The last rays of sun had been filtered through the cracks in the distant mesa top. He’d had to squint against it when Tess first came back. Now the light had passed from a dull orange to a light red blush. He retrieved his lure again, but instead of casting, he turned to face her and saw the last of the glow suffuse her skin. A moment later, she faded right before his eyes to an almost lunar paleness, accentuated by her dark eyebrows and hair.
“What are you looking at?” she said, curious, unselfconscious.
“The light changed,” he said. “Just like that.” He explained the shift in her skin tones. “It was kinda neat.”
She looked around, crossed her arms against a slight, cool breeze that suddenly came down the river, and he shivered off the abrupt chill. “It’s quieter,” she said. A pair of swifts went twittering over the water. In the distance, just audible through the chuckle of the current, came the slow “hoom, hoom” of a bullfrog, or maybe the lowing of a real cow; it was hard to tell. The cicadas had stopped. The air seemed closer.
He continued to stare at her; she met his gaze with a slight frown. He shrugged, turned away, and made another cast.
Feeling bold, he said, “You’re very pretty, you know. Just an observation. I don’t mean—” He was going to say that he didn’t mean to freak her out or make a move on her, but just then a fish slammed his lure. He’d had a premonition about it. He’d placed the line perfectly over a spot of slack water eddying behind a stone, and had retrieved right through it, not too slow, not too fast. The strike was somehow no surprise at all, like a magic trick he’d done to rescue them from awkwardness.
He tautened the rod firmly to set the hook, and the fish sizzled line off his reel in an upstream run. Tess stepped up beside him, peering over the water.
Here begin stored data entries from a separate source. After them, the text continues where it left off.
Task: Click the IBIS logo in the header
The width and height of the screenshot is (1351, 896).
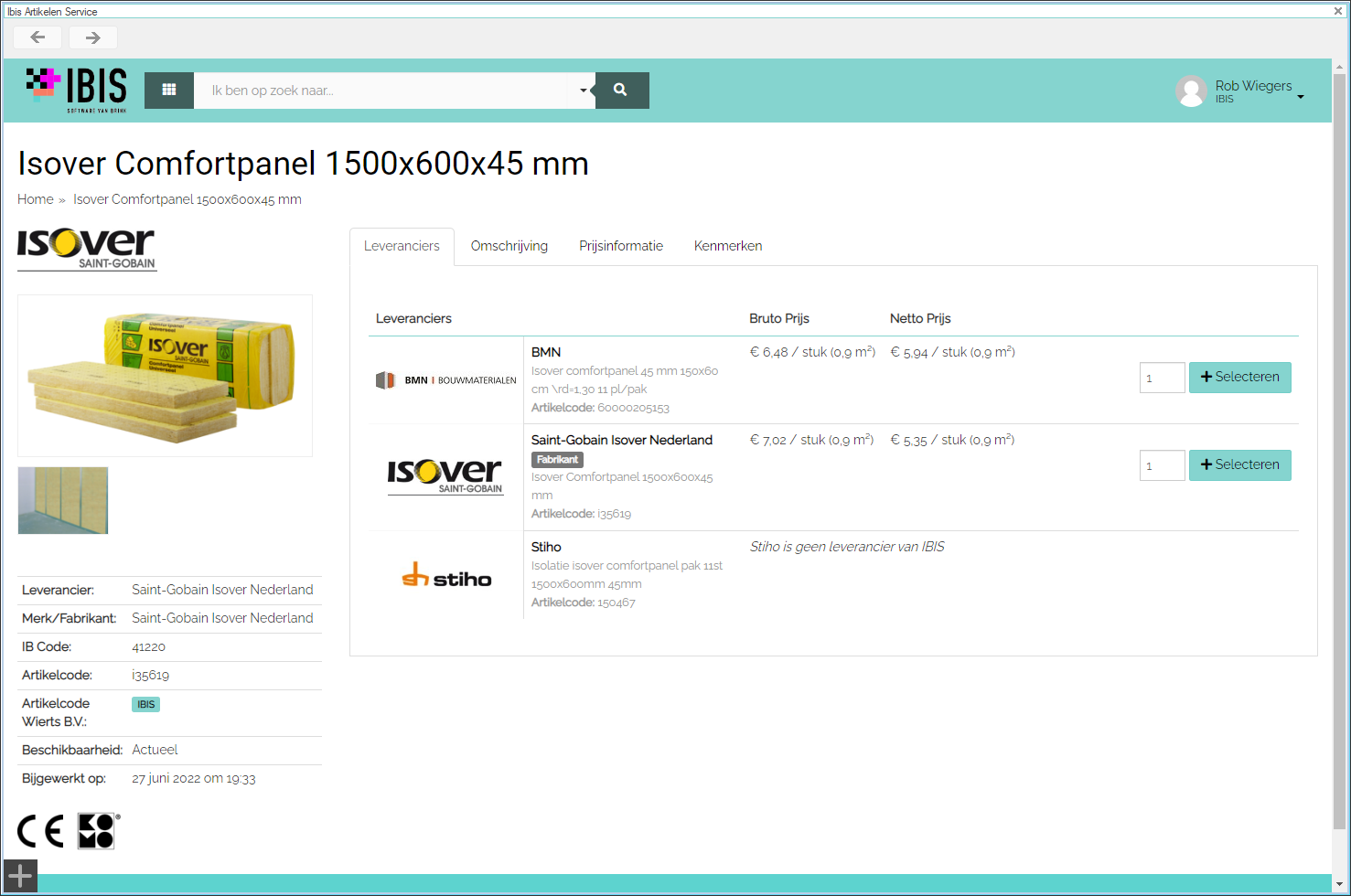Action: pyautogui.click(x=77, y=90)
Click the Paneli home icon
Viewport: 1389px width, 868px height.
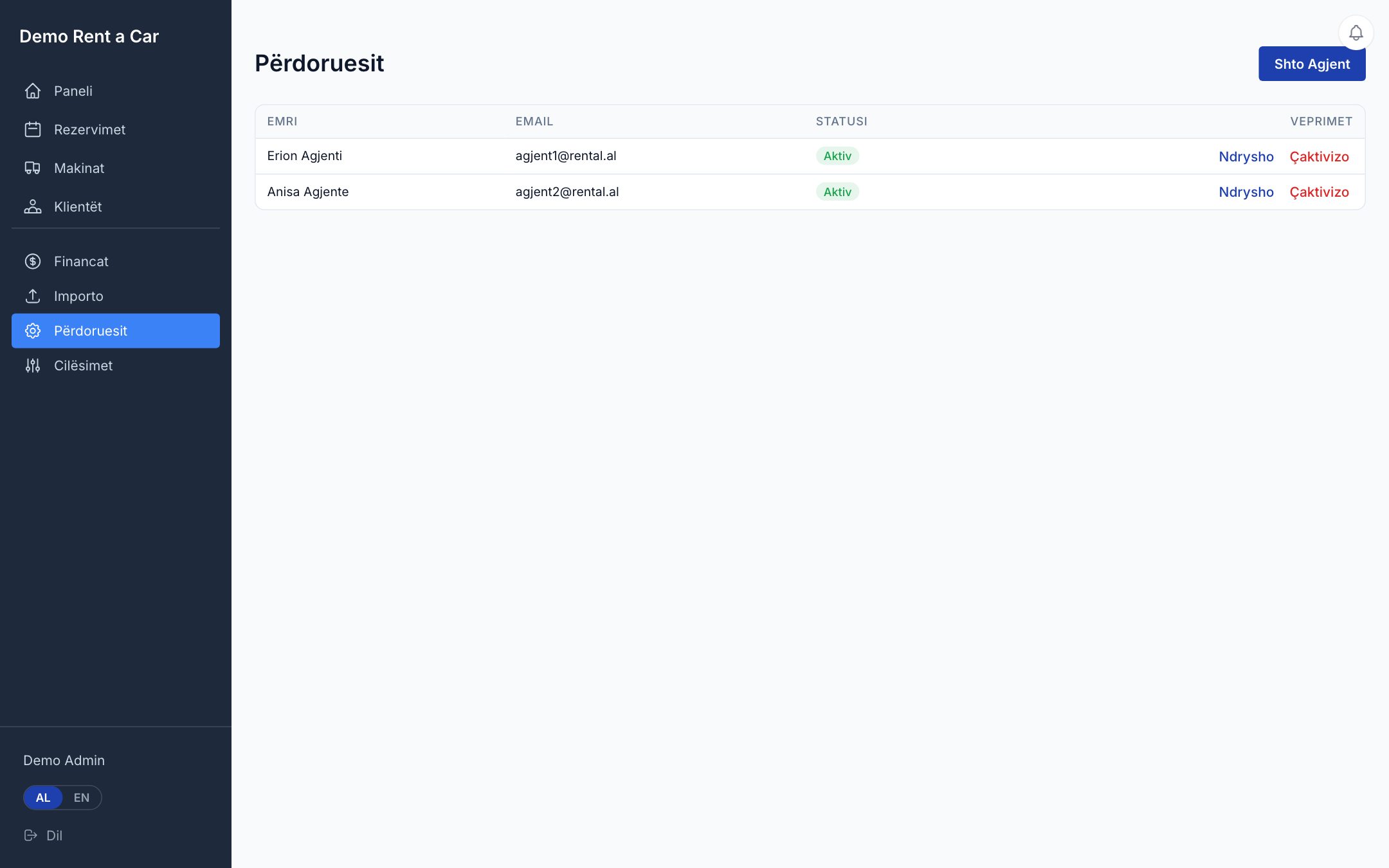(x=33, y=91)

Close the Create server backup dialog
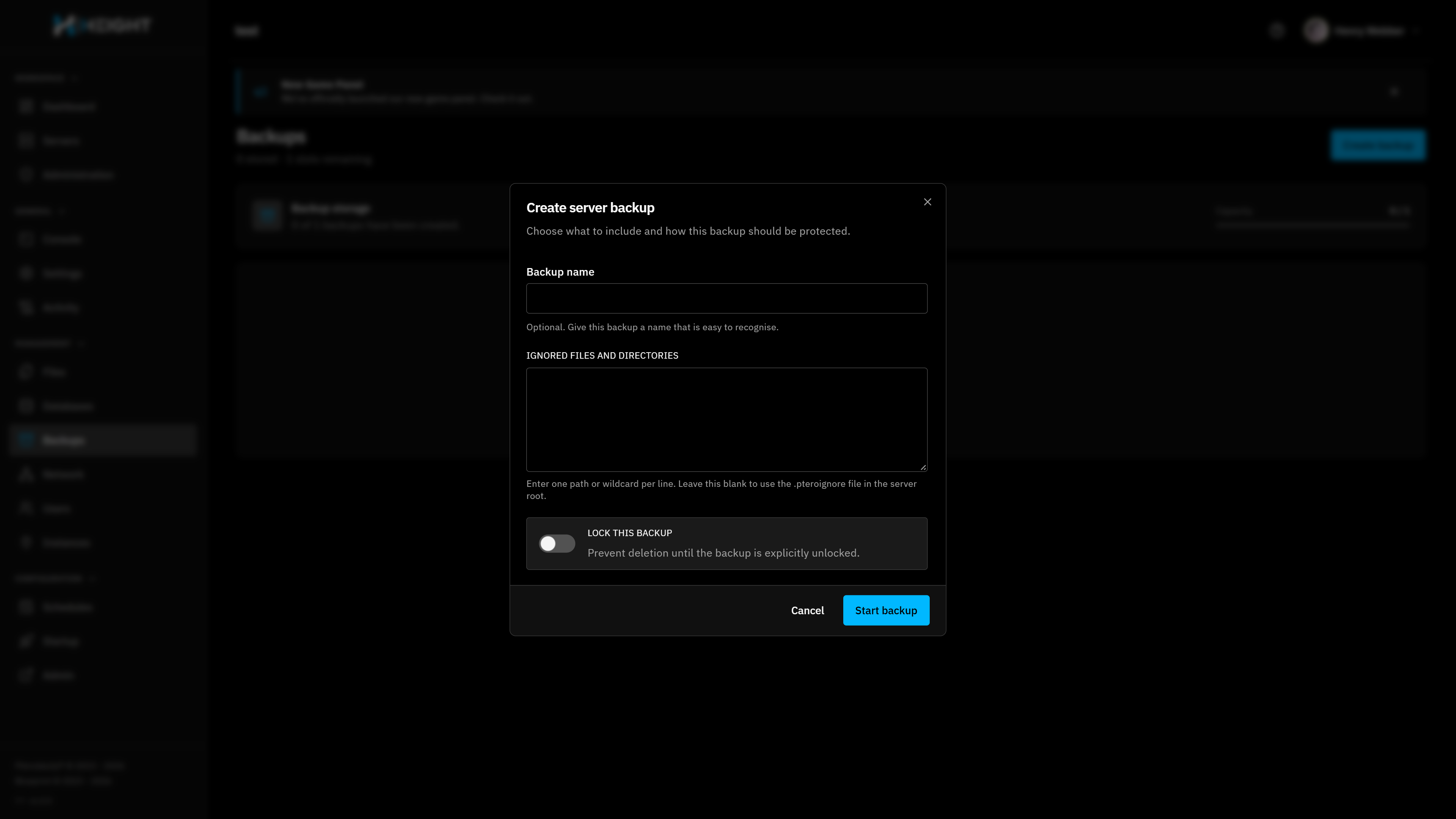[x=927, y=202]
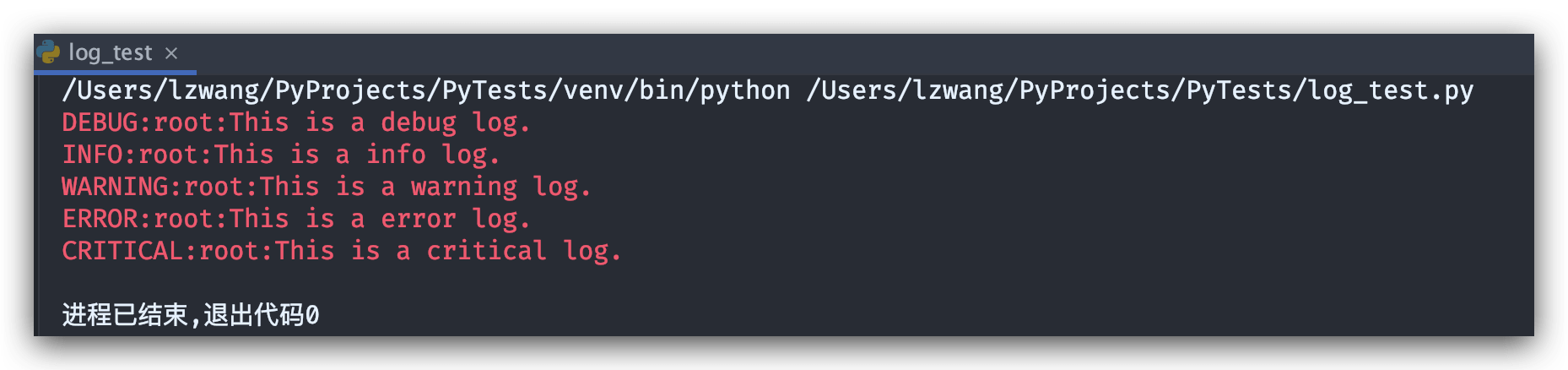The width and height of the screenshot is (1568, 370).
Task: Click the Python icon on log_test tab
Action: pos(49,52)
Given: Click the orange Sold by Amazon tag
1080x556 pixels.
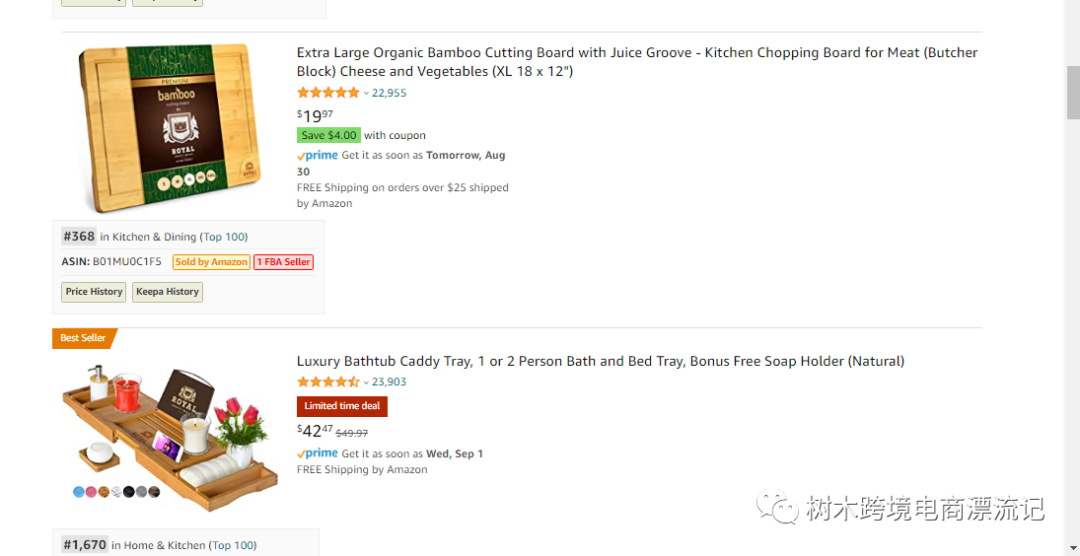Looking at the screenshot, I should point(211,262).
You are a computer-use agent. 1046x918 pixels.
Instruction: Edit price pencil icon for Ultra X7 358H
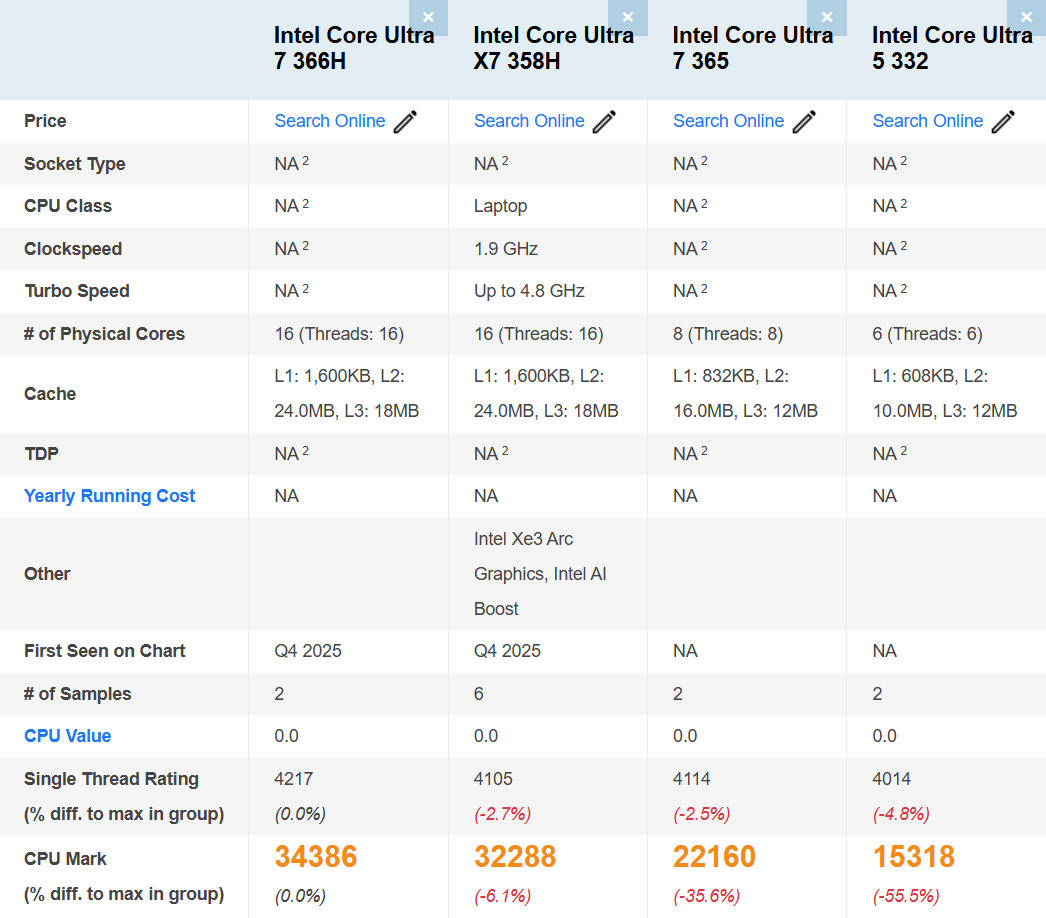coord(604,122)
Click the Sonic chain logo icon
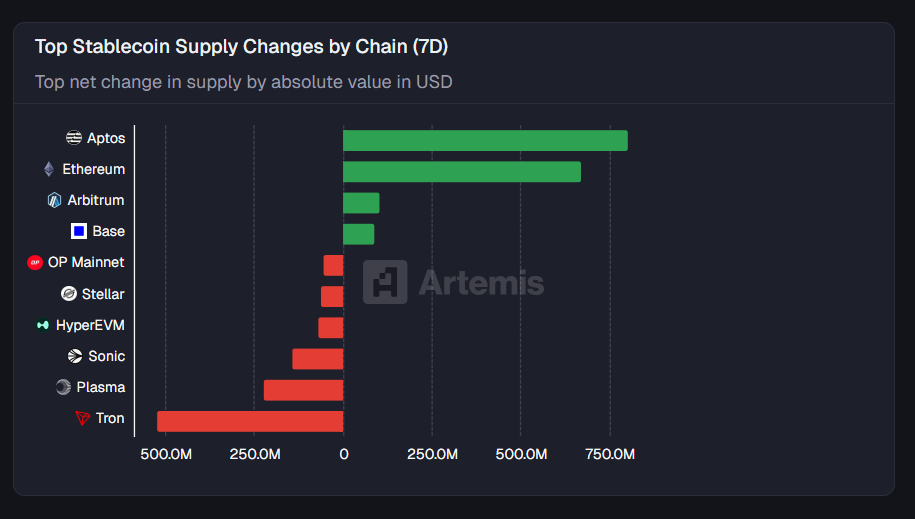This screenshot has width=915, height=519. click(x=75, y=356)
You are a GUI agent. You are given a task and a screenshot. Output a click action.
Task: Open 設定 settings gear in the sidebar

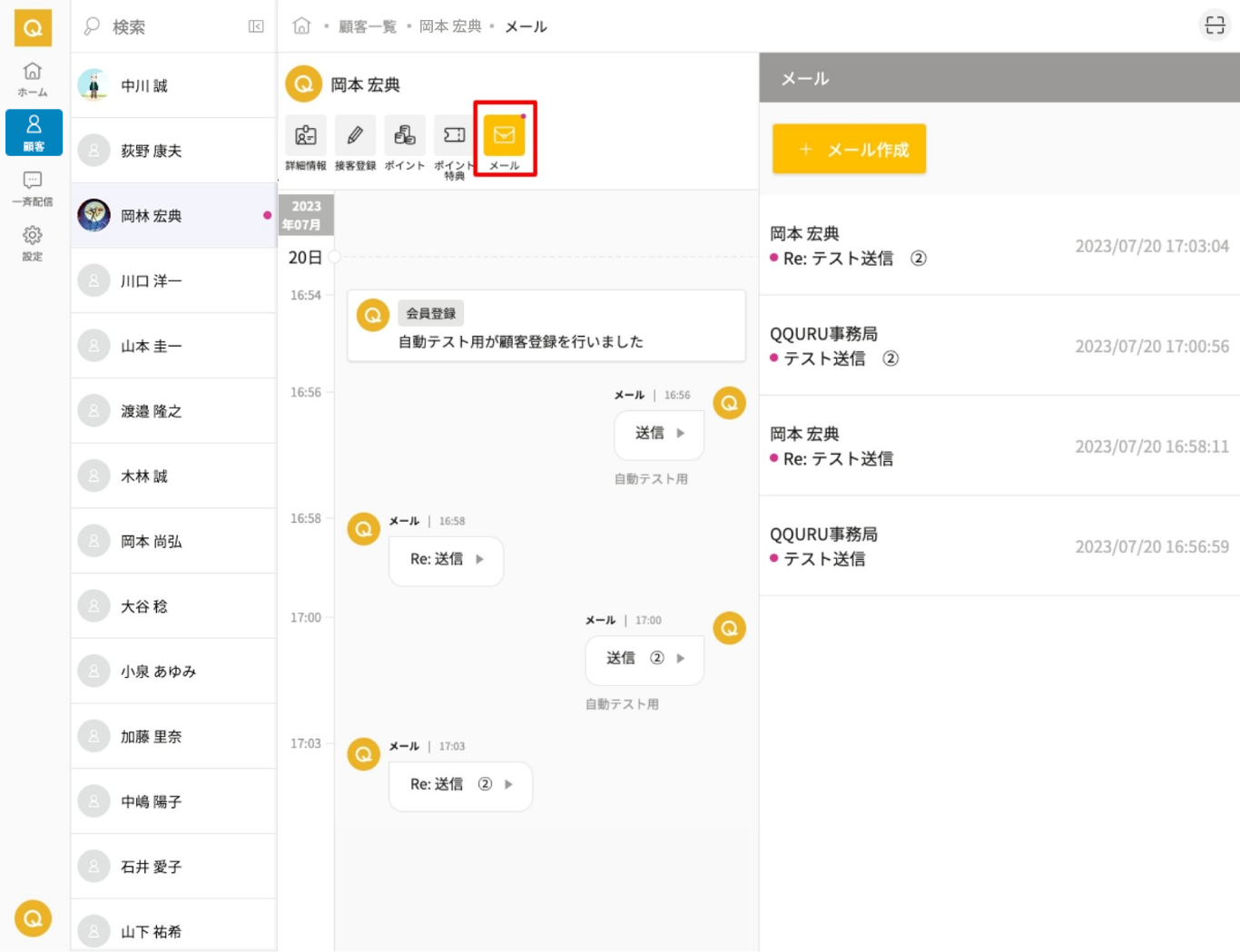point(33,242)
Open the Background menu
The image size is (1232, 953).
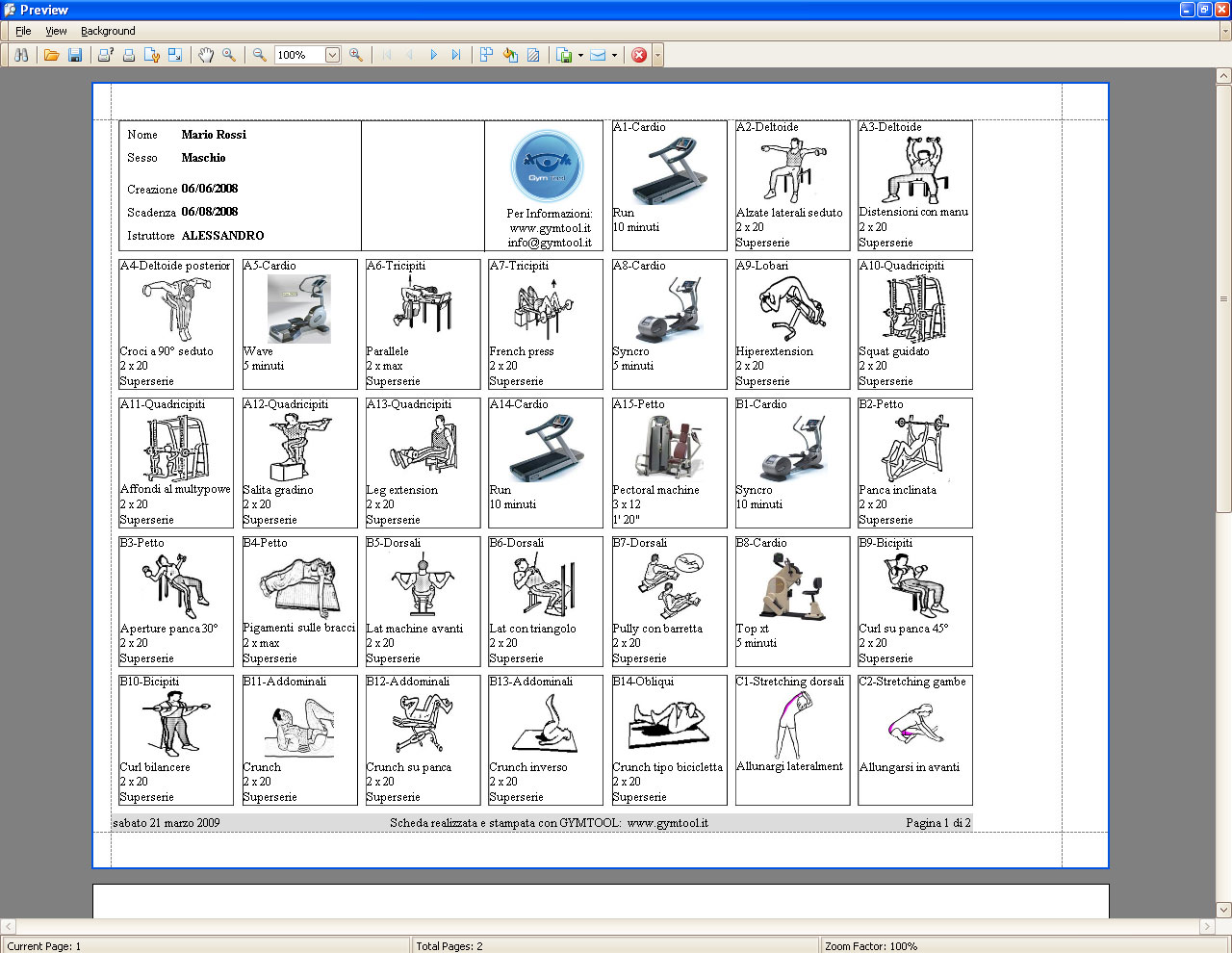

She didn’t say anything, and he suddenly realized he was in the midst of a performance. To make it good, he needed to land the fish.
The trout began to horse his rod, and he loosened the drag screw on the reel so that the line could come easier. Just in time. The fish ran again, so hard it might have broken him off. When it stopped, he raised the rod to pull it toward him and then reeled fast to take up the slack. Then again: raise, reel, and wait as the fish renewed the fight.
For five minutes, he gently played it, gaining a couple yards against each run. Finally, he pulled the fish in close enough to see, tight and fat as a football, silvery with a faint red slash on the side and over fourteen inches long. Tess crouched beside him as he drew back the rod with one hand and reached out with the other. The fish planed forward. Just before he could grab it, though, he noticed it tethered by only a loose strip of mouth skin. The fish flipped water over them both, tore loose, and slid away.
Tess heaved a sigh, slapped her knees, and straightened up. The freed lure bounced around Steve like a live thing, taunting. He watched the trout glide off, turn up slightly under the current, right itself, and then streak away, camouflaged against the gravel.
Steve rose. Tess’s slight, amused frown was offset by a heaviness in her eyes that might have been sympathy or disappointment, or both. “You’d better change those wet clothes,” she said.